* Work order
Copy out each line of the data below in which the string "computer" appears.

* Data section
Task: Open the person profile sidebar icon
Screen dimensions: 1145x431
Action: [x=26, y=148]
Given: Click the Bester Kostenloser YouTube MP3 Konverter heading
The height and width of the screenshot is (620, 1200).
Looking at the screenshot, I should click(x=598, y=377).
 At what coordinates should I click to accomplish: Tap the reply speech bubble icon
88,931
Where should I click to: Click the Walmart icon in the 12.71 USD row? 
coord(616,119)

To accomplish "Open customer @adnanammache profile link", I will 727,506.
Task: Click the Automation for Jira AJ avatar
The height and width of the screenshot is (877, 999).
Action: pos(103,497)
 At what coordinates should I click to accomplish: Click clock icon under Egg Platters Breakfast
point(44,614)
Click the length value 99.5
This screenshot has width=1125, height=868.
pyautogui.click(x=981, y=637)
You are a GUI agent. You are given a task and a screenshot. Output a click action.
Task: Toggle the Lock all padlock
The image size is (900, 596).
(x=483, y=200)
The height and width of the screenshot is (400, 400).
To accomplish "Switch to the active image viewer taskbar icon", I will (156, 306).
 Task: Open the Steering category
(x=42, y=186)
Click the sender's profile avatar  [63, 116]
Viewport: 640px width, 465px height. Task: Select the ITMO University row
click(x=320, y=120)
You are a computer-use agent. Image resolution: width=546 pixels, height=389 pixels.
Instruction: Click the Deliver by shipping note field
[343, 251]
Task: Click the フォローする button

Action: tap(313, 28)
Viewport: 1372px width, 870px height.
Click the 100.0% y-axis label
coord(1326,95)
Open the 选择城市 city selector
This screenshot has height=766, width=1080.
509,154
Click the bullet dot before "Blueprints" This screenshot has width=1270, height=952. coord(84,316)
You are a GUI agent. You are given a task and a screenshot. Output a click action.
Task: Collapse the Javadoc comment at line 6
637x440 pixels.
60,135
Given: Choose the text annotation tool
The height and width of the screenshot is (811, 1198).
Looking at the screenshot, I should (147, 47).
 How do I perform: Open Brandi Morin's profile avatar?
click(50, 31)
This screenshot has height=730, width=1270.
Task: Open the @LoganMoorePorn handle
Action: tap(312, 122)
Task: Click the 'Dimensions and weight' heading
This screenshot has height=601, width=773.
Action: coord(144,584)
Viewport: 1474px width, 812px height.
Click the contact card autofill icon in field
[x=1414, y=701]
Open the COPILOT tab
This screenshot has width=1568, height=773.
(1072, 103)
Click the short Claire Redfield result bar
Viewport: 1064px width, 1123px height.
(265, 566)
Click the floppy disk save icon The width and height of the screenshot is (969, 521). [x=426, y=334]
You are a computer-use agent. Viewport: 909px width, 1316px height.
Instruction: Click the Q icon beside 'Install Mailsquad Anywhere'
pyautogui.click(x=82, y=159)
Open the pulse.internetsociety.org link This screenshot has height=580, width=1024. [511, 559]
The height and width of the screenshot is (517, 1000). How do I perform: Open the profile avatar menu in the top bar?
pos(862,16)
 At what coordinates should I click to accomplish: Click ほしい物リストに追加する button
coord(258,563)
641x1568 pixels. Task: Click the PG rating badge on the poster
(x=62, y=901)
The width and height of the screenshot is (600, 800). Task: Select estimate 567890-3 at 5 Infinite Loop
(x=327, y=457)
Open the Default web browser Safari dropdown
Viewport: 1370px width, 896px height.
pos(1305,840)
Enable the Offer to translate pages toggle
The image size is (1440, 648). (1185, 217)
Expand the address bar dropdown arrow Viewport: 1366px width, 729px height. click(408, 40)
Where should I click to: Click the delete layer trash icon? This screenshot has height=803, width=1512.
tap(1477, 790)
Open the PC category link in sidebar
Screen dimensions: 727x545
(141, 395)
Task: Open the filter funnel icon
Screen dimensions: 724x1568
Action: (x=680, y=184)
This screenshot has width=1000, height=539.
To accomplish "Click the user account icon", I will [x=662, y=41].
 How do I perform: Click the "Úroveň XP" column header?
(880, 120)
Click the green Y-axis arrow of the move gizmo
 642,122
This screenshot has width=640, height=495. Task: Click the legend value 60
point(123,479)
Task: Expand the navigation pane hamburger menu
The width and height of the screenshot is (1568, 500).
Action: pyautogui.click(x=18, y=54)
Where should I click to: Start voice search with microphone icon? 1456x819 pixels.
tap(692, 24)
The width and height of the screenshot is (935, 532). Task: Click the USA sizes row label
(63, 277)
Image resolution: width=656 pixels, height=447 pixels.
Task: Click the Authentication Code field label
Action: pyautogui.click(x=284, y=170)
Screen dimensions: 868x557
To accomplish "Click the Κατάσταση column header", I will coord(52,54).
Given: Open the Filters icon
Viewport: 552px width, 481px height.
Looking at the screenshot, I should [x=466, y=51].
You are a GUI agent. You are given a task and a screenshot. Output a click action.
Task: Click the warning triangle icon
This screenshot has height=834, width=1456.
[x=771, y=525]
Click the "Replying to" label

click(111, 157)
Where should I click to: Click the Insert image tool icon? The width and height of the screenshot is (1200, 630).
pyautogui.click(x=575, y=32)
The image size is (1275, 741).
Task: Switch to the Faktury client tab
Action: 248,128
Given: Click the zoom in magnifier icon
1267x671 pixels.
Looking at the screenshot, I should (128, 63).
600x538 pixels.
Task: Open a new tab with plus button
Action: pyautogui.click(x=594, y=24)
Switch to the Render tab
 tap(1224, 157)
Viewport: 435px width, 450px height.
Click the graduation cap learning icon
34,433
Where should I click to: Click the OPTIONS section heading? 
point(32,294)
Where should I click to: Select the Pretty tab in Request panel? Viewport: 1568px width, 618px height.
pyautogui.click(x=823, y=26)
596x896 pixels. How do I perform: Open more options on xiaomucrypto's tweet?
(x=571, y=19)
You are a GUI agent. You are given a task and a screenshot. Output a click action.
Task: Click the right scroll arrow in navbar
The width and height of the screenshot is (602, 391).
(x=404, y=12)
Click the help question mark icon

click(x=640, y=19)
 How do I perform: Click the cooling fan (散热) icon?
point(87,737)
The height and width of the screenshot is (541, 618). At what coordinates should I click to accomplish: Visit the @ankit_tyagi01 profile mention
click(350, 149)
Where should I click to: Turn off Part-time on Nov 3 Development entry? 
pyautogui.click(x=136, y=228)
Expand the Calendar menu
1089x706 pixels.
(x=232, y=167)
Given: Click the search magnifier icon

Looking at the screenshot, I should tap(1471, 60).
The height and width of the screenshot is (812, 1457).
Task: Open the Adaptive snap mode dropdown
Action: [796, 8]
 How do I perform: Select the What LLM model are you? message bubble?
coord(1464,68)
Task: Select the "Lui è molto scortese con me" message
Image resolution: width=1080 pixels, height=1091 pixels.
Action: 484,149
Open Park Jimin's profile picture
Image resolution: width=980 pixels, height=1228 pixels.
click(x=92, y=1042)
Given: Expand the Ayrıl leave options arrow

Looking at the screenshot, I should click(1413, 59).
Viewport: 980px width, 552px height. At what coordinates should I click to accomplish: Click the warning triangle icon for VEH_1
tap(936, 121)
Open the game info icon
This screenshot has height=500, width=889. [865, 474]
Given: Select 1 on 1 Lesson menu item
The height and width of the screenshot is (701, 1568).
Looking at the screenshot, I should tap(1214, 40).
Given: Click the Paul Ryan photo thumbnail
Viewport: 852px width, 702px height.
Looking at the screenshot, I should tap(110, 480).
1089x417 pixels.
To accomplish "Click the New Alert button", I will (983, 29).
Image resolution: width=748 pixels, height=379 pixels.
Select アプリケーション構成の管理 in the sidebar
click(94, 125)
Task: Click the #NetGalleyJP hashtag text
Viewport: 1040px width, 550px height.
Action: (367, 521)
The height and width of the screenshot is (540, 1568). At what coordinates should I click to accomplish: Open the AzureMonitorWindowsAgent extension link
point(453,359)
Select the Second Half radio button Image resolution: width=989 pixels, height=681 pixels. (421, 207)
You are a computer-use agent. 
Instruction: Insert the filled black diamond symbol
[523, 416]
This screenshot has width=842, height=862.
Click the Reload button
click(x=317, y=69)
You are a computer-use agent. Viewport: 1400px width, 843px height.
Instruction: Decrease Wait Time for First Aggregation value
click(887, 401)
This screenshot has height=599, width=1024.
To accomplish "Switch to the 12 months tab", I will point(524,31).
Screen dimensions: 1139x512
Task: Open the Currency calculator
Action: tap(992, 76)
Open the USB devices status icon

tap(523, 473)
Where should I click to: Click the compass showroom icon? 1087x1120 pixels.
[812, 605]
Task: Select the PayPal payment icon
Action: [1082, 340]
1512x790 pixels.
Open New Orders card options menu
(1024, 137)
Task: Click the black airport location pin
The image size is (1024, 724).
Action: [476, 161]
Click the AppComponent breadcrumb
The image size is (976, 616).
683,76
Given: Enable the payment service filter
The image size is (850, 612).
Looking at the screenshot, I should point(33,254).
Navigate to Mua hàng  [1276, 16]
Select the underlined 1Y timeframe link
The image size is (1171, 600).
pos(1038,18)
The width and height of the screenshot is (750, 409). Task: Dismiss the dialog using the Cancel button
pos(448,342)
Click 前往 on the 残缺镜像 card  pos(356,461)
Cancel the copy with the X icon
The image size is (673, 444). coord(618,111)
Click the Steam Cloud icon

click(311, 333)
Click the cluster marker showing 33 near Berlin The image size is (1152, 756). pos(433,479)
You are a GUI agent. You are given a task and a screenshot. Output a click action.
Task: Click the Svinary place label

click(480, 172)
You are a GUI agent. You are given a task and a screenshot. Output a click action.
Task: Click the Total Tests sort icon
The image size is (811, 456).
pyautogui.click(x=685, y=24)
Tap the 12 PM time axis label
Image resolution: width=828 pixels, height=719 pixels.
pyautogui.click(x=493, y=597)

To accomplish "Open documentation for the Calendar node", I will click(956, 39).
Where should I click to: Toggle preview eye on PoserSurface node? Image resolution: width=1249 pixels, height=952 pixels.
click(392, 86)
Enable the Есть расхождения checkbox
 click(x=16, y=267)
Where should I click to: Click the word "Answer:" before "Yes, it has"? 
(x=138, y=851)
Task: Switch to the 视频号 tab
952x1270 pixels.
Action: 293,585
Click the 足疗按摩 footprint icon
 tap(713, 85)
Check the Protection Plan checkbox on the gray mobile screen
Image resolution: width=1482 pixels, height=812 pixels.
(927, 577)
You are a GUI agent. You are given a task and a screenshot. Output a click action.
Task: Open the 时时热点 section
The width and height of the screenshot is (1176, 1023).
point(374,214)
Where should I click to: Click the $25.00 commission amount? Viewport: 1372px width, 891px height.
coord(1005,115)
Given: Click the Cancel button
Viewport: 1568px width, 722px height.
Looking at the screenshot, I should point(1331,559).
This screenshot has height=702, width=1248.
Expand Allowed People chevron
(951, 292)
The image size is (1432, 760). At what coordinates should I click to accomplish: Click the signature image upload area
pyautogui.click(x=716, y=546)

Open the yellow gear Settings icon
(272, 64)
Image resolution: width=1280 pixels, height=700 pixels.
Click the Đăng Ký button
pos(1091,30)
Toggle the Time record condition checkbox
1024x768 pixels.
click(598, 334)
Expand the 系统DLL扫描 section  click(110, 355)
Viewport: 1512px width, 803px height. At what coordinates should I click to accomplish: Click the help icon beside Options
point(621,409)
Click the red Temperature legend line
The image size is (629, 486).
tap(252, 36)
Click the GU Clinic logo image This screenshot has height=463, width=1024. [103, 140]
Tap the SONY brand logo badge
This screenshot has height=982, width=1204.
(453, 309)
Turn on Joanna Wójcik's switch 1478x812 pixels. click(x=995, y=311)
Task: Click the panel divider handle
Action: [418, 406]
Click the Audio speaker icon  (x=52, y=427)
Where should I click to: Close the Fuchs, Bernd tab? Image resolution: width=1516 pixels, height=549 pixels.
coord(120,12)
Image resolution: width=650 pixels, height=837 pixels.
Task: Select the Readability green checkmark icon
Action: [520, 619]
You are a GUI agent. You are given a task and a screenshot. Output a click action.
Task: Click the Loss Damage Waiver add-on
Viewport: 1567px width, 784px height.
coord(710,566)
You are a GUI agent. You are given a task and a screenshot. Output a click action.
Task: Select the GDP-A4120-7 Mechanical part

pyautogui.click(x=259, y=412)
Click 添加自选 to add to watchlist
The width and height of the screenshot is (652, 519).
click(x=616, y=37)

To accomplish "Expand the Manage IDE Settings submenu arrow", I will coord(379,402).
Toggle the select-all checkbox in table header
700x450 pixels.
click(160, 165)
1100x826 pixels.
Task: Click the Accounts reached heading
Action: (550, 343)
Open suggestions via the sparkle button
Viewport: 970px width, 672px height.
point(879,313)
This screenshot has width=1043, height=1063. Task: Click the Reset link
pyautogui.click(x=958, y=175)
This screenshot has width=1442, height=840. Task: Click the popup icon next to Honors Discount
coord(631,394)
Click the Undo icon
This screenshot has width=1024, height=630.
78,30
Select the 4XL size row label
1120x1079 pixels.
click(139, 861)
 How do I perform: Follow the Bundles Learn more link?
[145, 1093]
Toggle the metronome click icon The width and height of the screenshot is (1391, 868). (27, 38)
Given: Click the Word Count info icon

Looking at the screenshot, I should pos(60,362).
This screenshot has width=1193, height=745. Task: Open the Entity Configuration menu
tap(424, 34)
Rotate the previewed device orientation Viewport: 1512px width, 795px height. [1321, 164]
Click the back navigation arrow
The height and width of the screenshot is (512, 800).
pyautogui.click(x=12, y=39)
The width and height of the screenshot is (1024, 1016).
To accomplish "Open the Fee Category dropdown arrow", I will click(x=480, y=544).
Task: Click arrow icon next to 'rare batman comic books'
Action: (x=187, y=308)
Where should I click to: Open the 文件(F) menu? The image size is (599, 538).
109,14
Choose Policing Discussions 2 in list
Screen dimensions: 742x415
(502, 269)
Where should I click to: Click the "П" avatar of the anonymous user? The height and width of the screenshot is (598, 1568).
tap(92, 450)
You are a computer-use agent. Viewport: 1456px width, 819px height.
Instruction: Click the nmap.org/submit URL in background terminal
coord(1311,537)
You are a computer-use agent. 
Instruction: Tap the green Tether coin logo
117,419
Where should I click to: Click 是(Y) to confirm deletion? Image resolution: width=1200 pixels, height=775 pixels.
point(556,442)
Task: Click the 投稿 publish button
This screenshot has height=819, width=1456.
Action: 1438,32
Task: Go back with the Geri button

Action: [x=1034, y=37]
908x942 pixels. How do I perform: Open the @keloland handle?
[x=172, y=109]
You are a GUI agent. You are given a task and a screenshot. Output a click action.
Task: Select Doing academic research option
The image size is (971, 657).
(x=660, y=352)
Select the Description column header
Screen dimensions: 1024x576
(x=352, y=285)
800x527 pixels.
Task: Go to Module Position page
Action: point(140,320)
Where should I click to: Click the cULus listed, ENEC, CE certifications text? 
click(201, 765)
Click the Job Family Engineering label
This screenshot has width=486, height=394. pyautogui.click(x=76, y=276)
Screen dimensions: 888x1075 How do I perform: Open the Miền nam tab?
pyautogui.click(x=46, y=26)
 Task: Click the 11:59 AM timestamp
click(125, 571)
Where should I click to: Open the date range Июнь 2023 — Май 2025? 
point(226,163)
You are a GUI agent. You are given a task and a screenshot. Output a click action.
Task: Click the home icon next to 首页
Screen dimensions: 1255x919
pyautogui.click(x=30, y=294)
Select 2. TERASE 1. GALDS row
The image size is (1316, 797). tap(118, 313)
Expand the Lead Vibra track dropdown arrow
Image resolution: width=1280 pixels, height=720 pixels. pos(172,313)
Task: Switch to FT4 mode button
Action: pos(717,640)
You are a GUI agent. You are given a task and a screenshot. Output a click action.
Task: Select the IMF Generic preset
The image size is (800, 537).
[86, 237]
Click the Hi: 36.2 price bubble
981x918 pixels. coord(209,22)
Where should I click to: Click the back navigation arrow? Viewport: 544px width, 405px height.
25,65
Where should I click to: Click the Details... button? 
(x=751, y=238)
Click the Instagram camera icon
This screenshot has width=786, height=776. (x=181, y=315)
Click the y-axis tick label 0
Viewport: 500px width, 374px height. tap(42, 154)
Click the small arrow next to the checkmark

* Solution to this exercise
You are a computer-use agent. Image resolution: width=546 pixels, height=389 pixels.
You are a computer-use agent. Viewport: 909px width, 1316px height.
You are a computer-use agent. 
You are a computer-use agent. Viewport: 1400px width, 843px height.
You are a computer-use agent. Viewport: 1456px width, 819px height.
You are a computer-use agent. 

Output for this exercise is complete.